Published: 07.08.2015 | Author: Inge Aarseth
SHELVES AROUND THE SHORE OF STORAVATNET
The regulation of Lake Storavatnet has created a rare geological phenomenon: When Herlandsfossen power station taps the reservoir during the spring and summer, the old shoreline of hard bedrock comes into view.
From the picnic area in Selvik, by the north end of Vestrevatnet, we see a shelf below the cabins along the shore. The shelf, which slopes gently toward the water, is 6-8 metres at its widest part. At a point just about two kilometres from the picnic area there are small caves in the bedrock shelf. The caves run both along and across the direction of the shelf.
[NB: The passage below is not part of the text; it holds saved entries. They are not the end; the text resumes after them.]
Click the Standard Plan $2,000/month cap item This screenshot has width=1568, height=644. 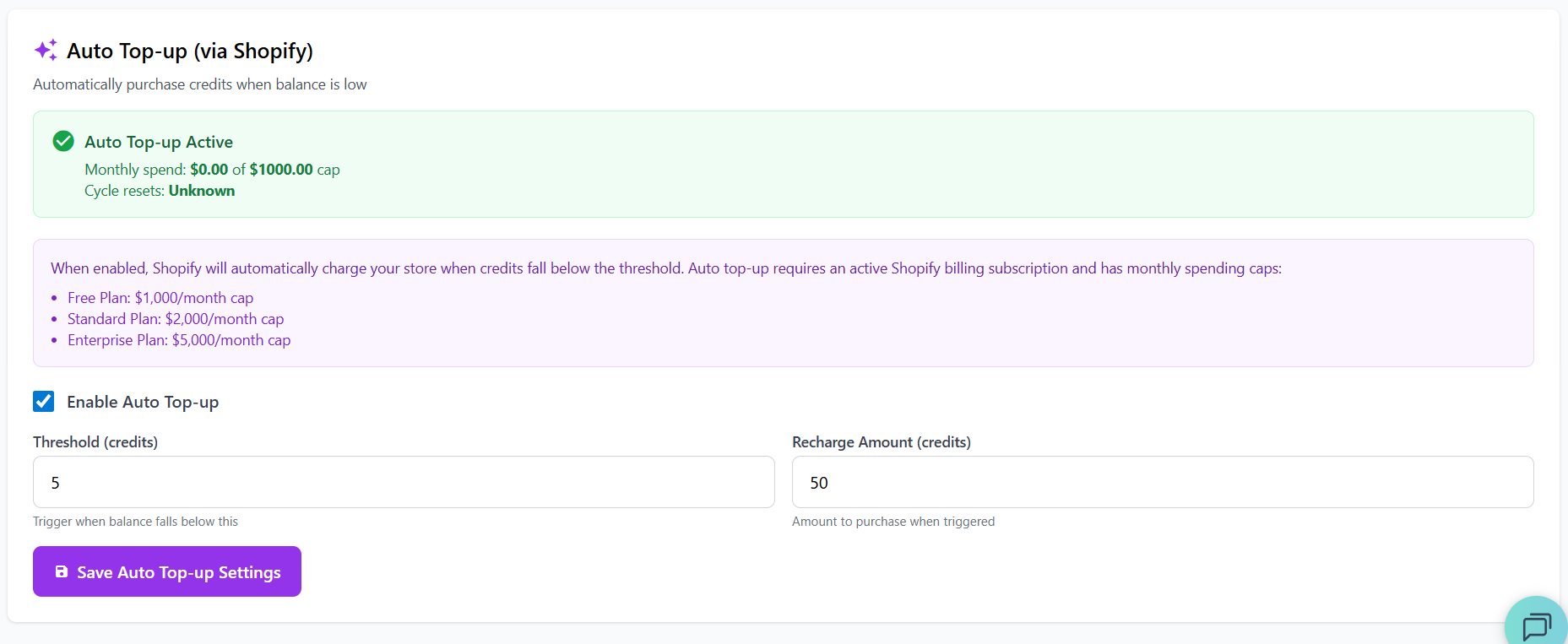176,319
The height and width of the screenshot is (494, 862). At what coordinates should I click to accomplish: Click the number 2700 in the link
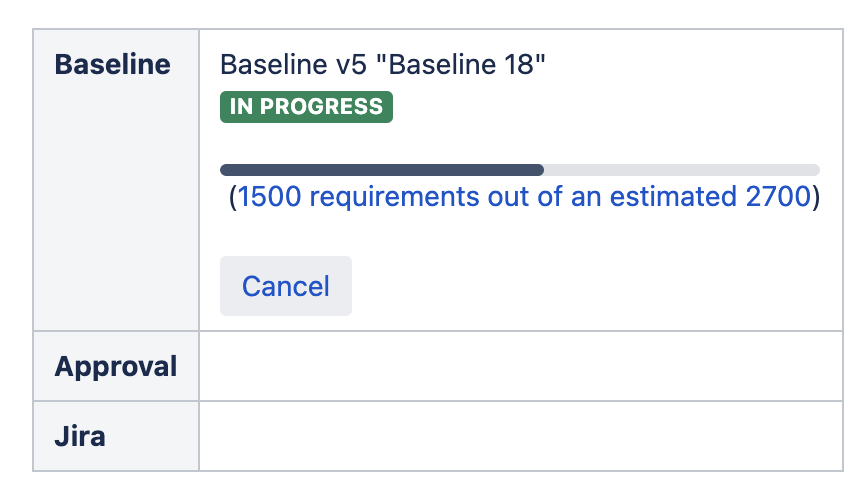778,197
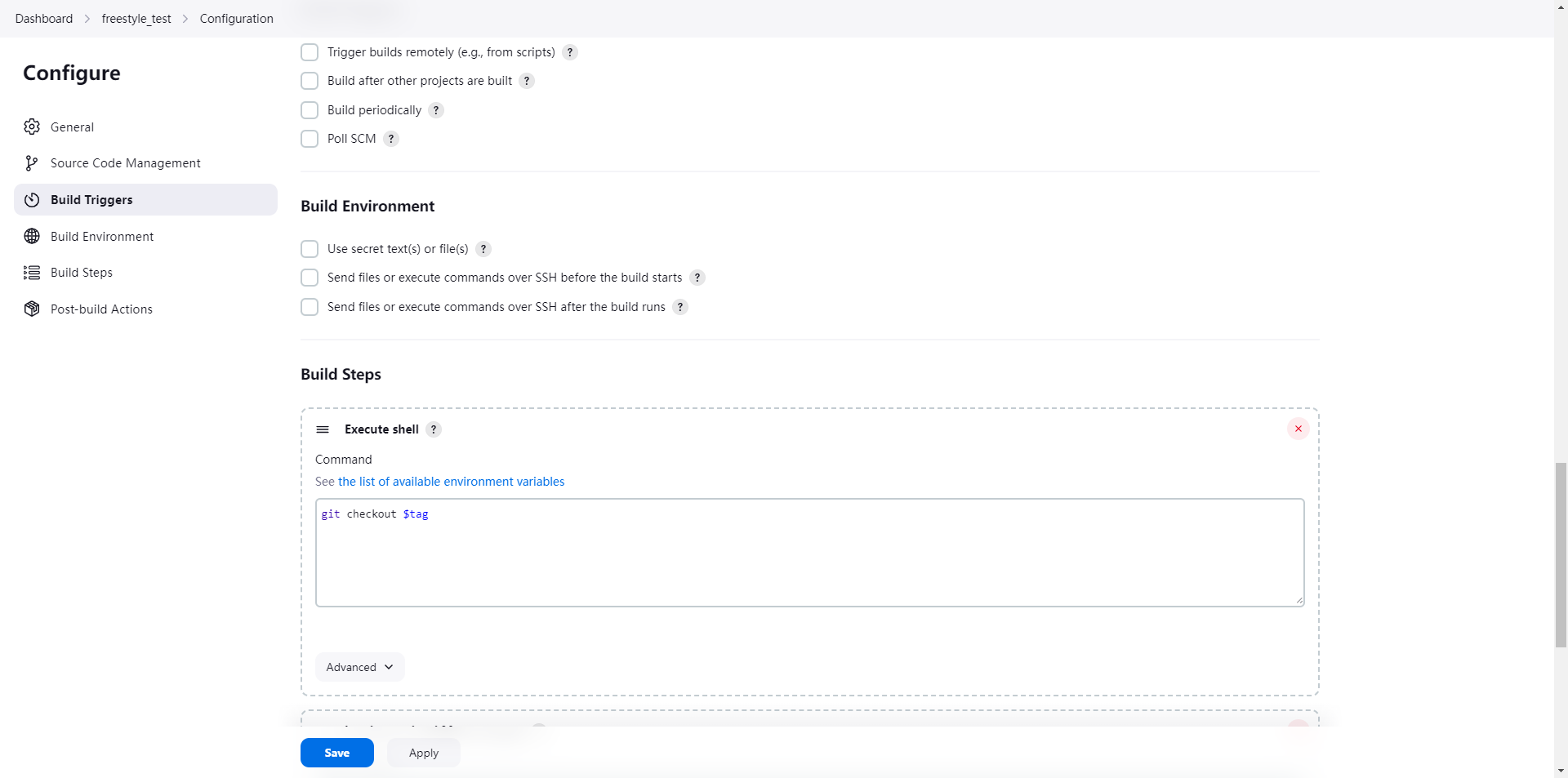Open the freestyle_test breadcrumb item
The height and width of the screenshot is (778, 1568).
click(x=136, y=19)
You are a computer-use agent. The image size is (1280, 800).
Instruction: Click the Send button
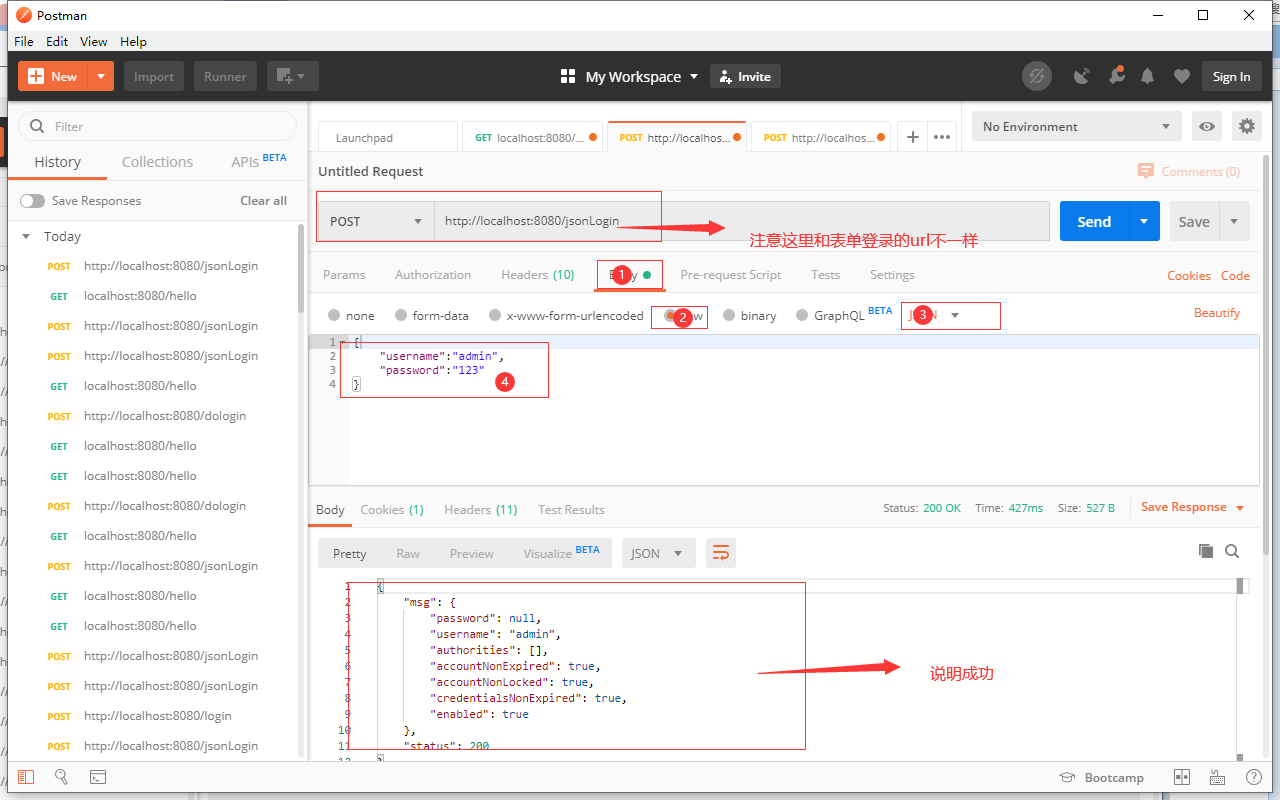tap(1093, 220)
The shelf is carved into the mountainside that belongs to the Big Bergen Arc, where there are rock types that easily smoulder up: amphibolite, which is a metamosphozed type of lava, and calcium-rich mica schist. Frost-weathering in the shore zone through 5000-6000 years has created this rock shelf. The process continued right up until the water became regulated in 1920.
The rock surface under the flat bogs in the Herlandsnesjane nature preserve may have been formed in the same way as the shelf along Storavatnet. But, since this rock surface lies 8-10 metres higher than the lake, both the water level and the discharge must have been higher when this surface was created. It takes a long time to make such a large surface - erosion and planing of the ground by frost weathering must have occurred over large parts of the Quaternary when the inland ice did not cover Osterøy.
- Aarseth, I.; Fossen, H. 2001. Strandlinjeproduksjon på Osterøy. Årbok for Bergen Museum: 42–46.
- Aarseth, I.; Fossen, H. (under arbeid). A Holocene lacustrine rock platform around Storavatnet, Osterøy, western Norway. The Holocene.